Call a sequence an A-stopper if it stops at an element of $A$, or a B-stopper if it stops at an element of $B$. Otherwise, call it doubly infinite. It suffices to generate bijection for each sequence as follows.

1. A-stopper

Let $A_1$ be the set of its elements in $A$, $B_1$ be the set of its elements in $B$.

Let $h:A_1 \to B_1$ such that $h(a)=f(a)$ for all $a \in A_1$.

$h(a_1)=h(a_2) \implies f(a_1)=f(a_2) \implies a_1=a_2$ [Since $f$ is injective] $\implies h$ is injective.

For $b \in B_1$, there exists $x=f^{-1}(b) \in A_1$ [If not, this sequence will stop at $b \in B$, which contradicts to the fact that it is A-stopper). $h(x)=f(f^{-1}(b)=b \implies h$ is surjective.

Thus $h:A_1 \to B_1$ is bijective.

2. B-stopper

Let $A_2$ be the set of its elements in $A$, $B_2$ be the set of its elements in $B$.

Let $k:B_2 \to A_2$ such that $k(b)=g(b)$ for all $b \in B_2$.

$k(b_1)=k(b_2) \implies g(b_1)=g(b_2) \implies b_1=b_2$ [Since $g$ is injective] $\implies k$ is injective.

For $a \in A_2$, there exists $y=g^{-1}(a) \in B_2$ [If not, this sequence will stop at $a \in A$, which contradicts to the fact that it is B-stopper). $k(y)=g(g^{-1}(a)=a \implies k$ is surjective.

Thus $k:B_2 \to A_2$ is bijective.

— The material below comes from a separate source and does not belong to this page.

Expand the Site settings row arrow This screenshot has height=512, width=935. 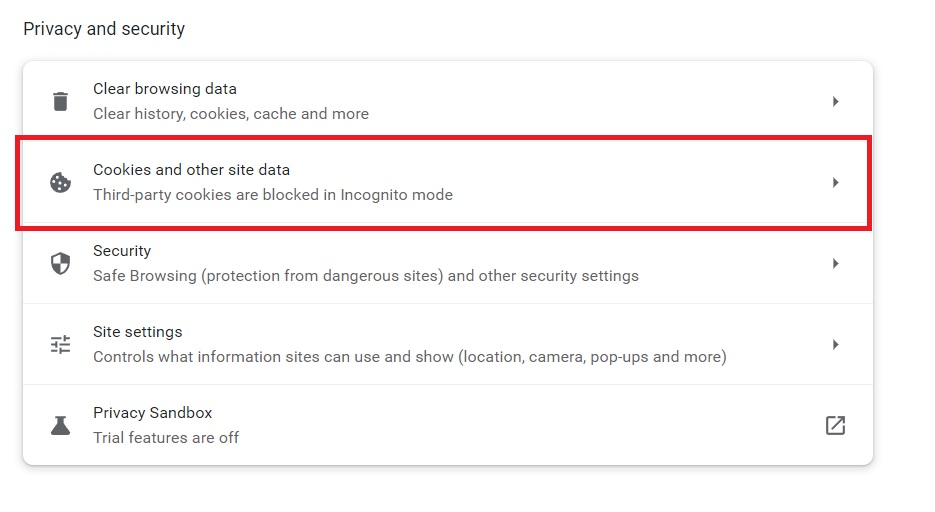[835, 345]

Then $k^{-1}:A_2 \to B_2$ is bijective.

3. Doubly infinite

Let $A_3$ be the set of its elements in $A$, $B_3$ be the set of its elements in $B$.

Let $t:A_3 \to B_3$ such that $t(a)=f(a)$ for all $a \in A_3$.

$t(a_1)=t(a_2) \implies f(a_1)=f(a_2) \implies a_1=a_2$ [Since $f$ is injective] $\implies t$ is injective.

For $b \in B_3$, there exists $x=f^{-1}(b) \in A_3$ [If not, this sequence will stop at $b \in B$, which contradicts to the fact that it is doubly infinite). $t(x)=f(f^{-1}(b)=b \implies t$ is surjective.

Thus $t:A_3 \to B_3$ is bijective.

Answer 1

There are few flaws that exists not because of a mistake, but because you were sloppy:

"...the sequences form a partition"

Should be

"...the range of the sequences form a partition"

Also

"It suffices to generate bijection for each sequence as follows"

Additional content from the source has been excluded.